Sunday, October 10, 2004

Remember when you were a kid and did something wrong and got totally busted by your parents? And even though you knew you were wrong, you could never, ever admit to it so when the parents came down on you, you'd kind of plead away, getting increasingly more desperate as the confrontation went on? And how you just kept on flailing, throwing everything out there in case something stuck, knowing full well nothing would?

That's how the President sounded during Friday night's debate- a whiny, desperate teenager who got caught throwing a beer bash. Not very attractive if you ask me. In fact, I thought it was such a rout I switched over from the debate to MTV to watch the "Making of: Team America" a movie whose obviousness in seeing should be apparent in all (puppet sex!). The President looked so bad at certain points that at one point during the debate I was wondering whether Bush was purposely doing some sort of rope-a-dope strategy, thinking to lure Kerry into such a state of over-confidence that he would drop his guard a bit and go back to being flip-flopp-y and drone-y. Which kind of happened. Kerry got so over-confident he made a few half-hearted attempts at jokes, which he should never, under any circumstances, try to do.

Of course, by the end of the debate, it appeared that the rope-a-dope strategy might have worked as the punditry class all praised the President for not being as bad as he was during the first debate. Which isn't really saying much now is it? In fact, some of them even thought Bush won just because he didn't totally make a jackass out of himself. Once again, we come to the fact that the President seems to be graded on a different curve than most people, that if he strings more than a few sentences together and doesn't look like he's about to throw a temper tantrum, he's praised. Dude's been President for three and a half years. Dude's leader of the Free World. Isn't it about time we start judging him as such? I mean the guy had a question about the Supreme Court and says he doesn't want to have a Supreme Court that supports the Dred Scott case. Shouldn't the President of the United States be expected to name a Supreme Court case other than one that was passed over a hundred and fifty years ago? Is coming out against slavery really a bold move? He even got the particulars of the decision wrong.

Which brings up one of the big things about the debates, how they're "scored" by the pundits. After each debate, all the pundits start talking about things like "tone" or "look". They're being graded on presentation, as if it was a Beauty School Pageant. It's so prevalent that when you listen to those "Man in the Street" type bits with supposed undecided voters, they all start sounding like pundits themselves, talking about how each candidate seemed. Everyone's a pundit these days. But the one thing they always never actually talk about is what they said. Like if they're lying through their teeth.

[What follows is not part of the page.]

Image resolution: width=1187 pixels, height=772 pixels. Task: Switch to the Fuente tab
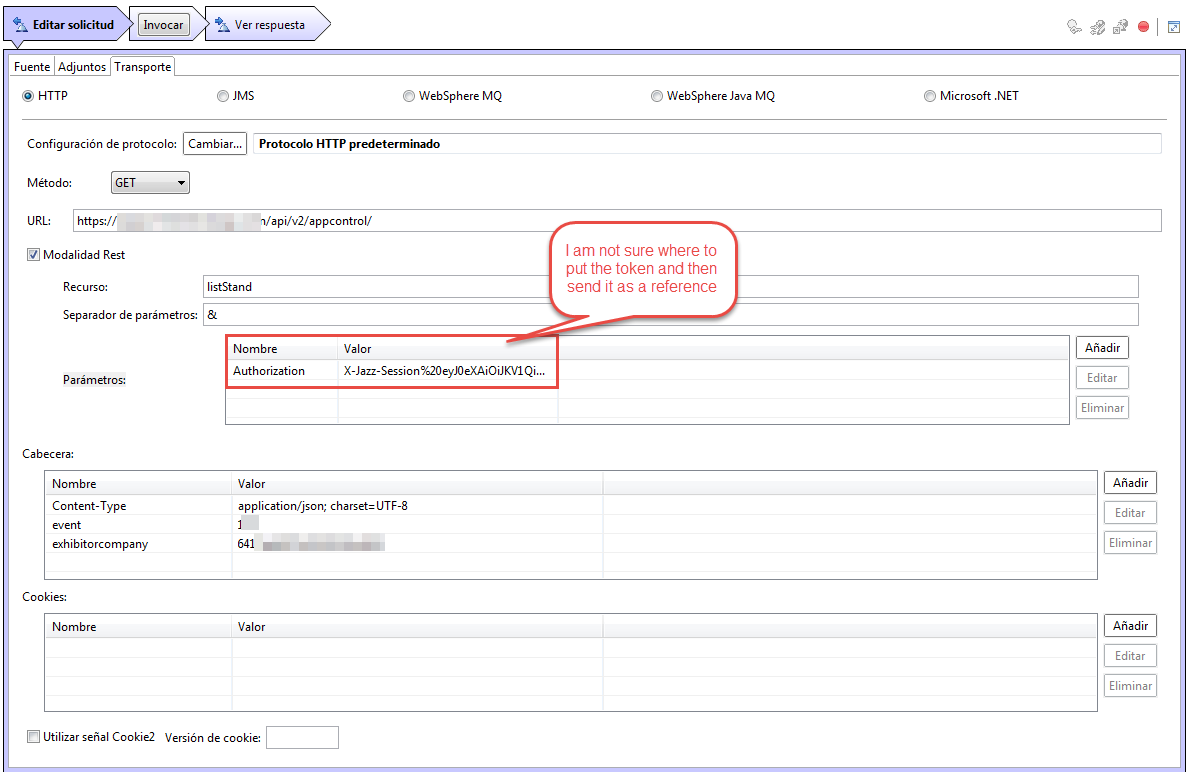[x=31, y=66]
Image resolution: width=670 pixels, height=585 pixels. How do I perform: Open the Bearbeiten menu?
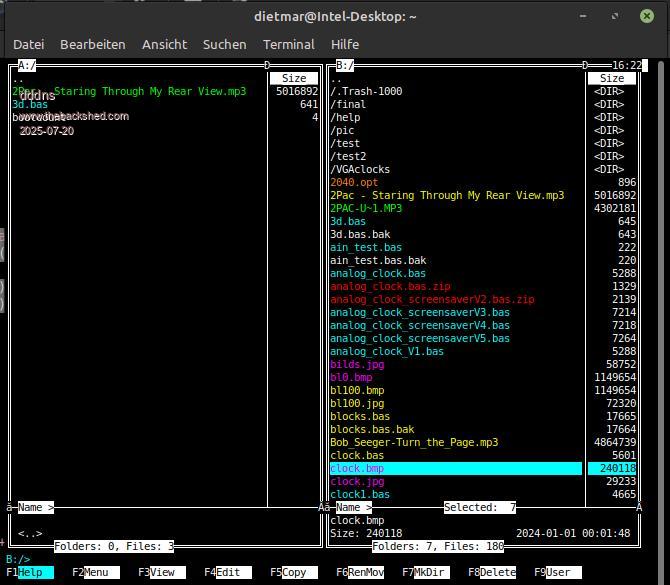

Which brings us to the Vice-Presidential debate. Afterwards, everyone was pretty much saying the same sort of thing about Cheney- "wow, what presence! What command! What knowledge!" As far as I know, with the exception of maybe one or two Talking Heads, nobody pointed that commanding, knowledgeable Cheney was lying through his teeth. And we're not even talking about the "who are you? I've never seen you in my life" lie. I'm talking about the "tell people Al Queda and Iraq were in cahoots with each other? Who Me?" thing or even the "only 50% of the troops are American because you keep on forgetting about all the unemployed Iraqi's we've given a gun too and told them to go save their country" thing. But it doesn't matter that Cheney was lying because, gosh darnit, he looked so commanding doing it. Even after admitting that Cheney was lying about never meeting Edwards, Chris Mathews was still talking up that little bit, saying how effective it was. Even if it was total B.S. Hello?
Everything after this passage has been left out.